Abstract
In the past few years there have been several empirical discoveries of phase transitions in constraint satisfaction problems (CSPs), and a growth of interest in the area among the artificial intelligence community. This paper extends a simple analytical theory of phase transitions in three-satisfiability (3-SAT) problems in two directions. First, a more accurate, problem-dependent calculation leads to a new polynomial time probabilistic estimate of the satisfiability of 3-SAT problems called PE-SAT (Probabilistic Estimate SATisfiability algorithm).
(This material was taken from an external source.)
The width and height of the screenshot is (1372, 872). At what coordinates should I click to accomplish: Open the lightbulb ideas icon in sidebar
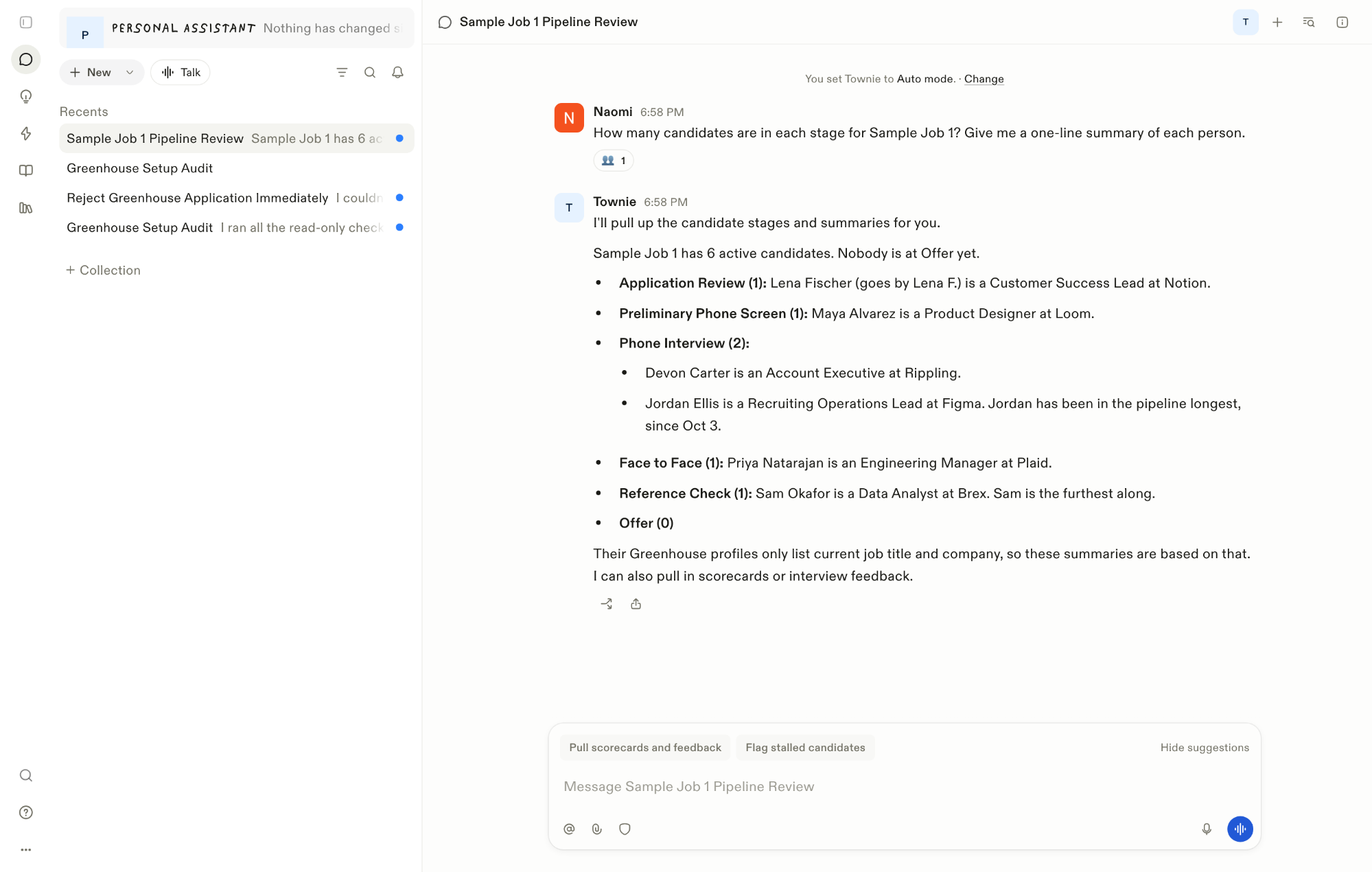26,96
PE-SAT empirically classifies 3-SAT problems with about 70% accuracy at the hardest region (the so-called crossover point or 50% satisfiable region) of random 3-SAT space. Furthermore, the estimate has a meaningful magnitude such that extreme estimates are much more likely to be correct. Second, the same estimate is used to improve the running time of a backtracking search for a solution to 3-SAT by pruning unlikely branches of the search. The speed-up is achieved at the expense of accuracy - the search remains sound but is no longer complete. The trade-off between speed-up and accuracy is shown to improve as the size of problems increases.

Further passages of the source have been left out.